When there, they met an American who had just opened a catering company in Paris, and he became Moussé's first customer. For several years, the catering company was a great client. Eugene would drop off his 25 bottles to the Port-à-Binson station, not too far from Cuiles, using a black horse named Mona.
But, the security of this steady income came to a complete halt during the WWII. Eugene and Edmond (his son), were a part of the benevolent resistance network called Possum in WWII. Their goal was to protect the English and American pilots who had crashed between London and Germany, and bring them back to London.

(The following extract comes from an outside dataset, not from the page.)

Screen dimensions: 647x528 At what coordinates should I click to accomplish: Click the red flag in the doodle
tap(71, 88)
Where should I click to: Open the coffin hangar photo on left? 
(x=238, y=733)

Sadly, at the end of the war, only Edmond came back, completely emaciated, 77 lbs, and defeated. After a long recovery, he slowly made is way back into winemaking, focusing in the cellar, rather than the vineyard. He had a true passion and skill for winemaking and trained many winemakers in the area during his time.
In 1976, Jean-Marc Moussé settled down in the estate and was very focused on the vineyards, while Edmond continued to make the wine. Jean-Marc redeveloped the business until 2003, when Cedric joined and they developed it together.

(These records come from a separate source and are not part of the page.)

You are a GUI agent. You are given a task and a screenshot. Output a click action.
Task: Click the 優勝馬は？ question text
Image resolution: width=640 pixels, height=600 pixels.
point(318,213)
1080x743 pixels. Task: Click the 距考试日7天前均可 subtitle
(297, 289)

Cedric Moussé, head of the domaine, has made an incredible impact on the way the grape, Meunier, plays a role in champagne, and how it can be so easily celebrated when passion, skill, and terroir come together in the most perfect way.

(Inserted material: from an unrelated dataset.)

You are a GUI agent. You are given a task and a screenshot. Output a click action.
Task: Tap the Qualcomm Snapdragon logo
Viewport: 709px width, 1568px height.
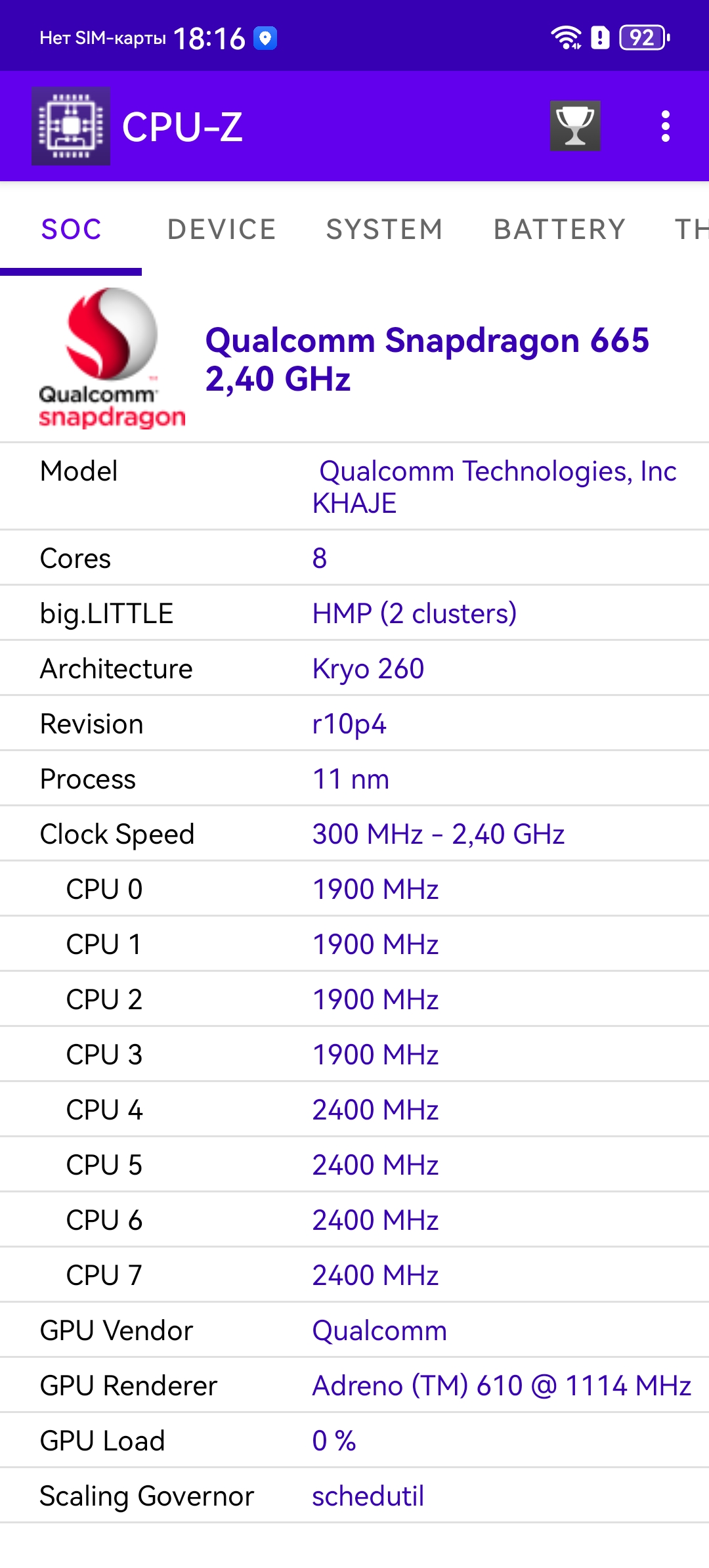pyautogui.click(x=112, y=358)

photos above from our Group Trip in June 2023 to Champagne
The fruit from Cuiles displays a heightened vibrancy compared to Meunier from other areas of the Vallee de la Marne. This imparts a distinctive fresh and mineral character to a Champagne often known for its rounded and fruity qualities. However, within the Moussé range, there is also a discernible tenderness and delicacy. The unique green clay soil, integral to Cedric's wines, serves as a crucial element in their profile. Cedric has sought top geological advice to shape his vineyard strategy around this distinctive soil. The magic of the green clay is evident in the delightful texture of Cedric’s wines, each possessing its own personality, yet unified by this common thread.
Cedric's achievement in crafting high-quality Meunier-driven champagne is largely attributed to his commitment to sustainable practices throughout his domain, from the vines to the winery. Embracing biodiversity, he introduces animals and wildlife into the vineyards, creating a farm with chickens, pigs, and sheep.. Using a self-burned raw form of sulfur to maintain low levels, he prioritizes environmentally friendly practices. The winery, constructed in 2010, ensures self-sufficiency in electricity through solar panels. A well provides 70% of their water needs, with any wastewater distributed in fields and compost. In winemaking, Cedric aims to reflect the soil, opting for stainless steel and malolactic fermentation.
Above all, Cedric's relentless pursuit of excellence is evident in his continuous questioning. His pioneering spirit, innate optimism, passion for his craft, pride in his family's history and village, and remarkable intelligence are palpable when interacting with him. He embraces collaboration, willingly sharing ideas and practices with others, recognizing that a collective commitment to shared knowledge and quality enhances the entire region.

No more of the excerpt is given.